====== DATA SUPPLIED ======
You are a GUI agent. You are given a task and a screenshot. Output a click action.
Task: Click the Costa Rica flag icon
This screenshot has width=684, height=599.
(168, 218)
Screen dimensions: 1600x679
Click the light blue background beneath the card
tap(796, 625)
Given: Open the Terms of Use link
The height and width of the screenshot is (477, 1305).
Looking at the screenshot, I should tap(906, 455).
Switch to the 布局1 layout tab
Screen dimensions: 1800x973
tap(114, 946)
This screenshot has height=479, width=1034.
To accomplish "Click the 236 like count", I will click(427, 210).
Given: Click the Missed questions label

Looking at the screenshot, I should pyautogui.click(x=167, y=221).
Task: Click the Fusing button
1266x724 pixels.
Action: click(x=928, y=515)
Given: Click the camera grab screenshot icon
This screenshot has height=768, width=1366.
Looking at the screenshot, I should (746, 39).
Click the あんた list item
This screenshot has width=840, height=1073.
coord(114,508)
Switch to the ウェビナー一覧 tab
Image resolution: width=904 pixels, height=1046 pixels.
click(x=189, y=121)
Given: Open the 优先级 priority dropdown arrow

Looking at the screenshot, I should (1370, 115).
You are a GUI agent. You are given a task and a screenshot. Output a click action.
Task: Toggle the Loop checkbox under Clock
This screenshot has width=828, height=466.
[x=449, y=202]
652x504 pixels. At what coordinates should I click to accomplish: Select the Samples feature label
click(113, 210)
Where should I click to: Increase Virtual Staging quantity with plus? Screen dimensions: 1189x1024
======
# EXERCISE GOAL
An exact, complete copy of the lines above from the one with "This screenshot has width=684, height=599." through the one with "Given: Open the Terms of Use link" is the whole answer.

# WRITTEN SOLUTION
This screenshot has width=684, height=599.
(168, 218)
Screen dimensions: 1600x679
Click the light blue background beneath the card
tap(796, 625)
Given: Open the Terms of Use link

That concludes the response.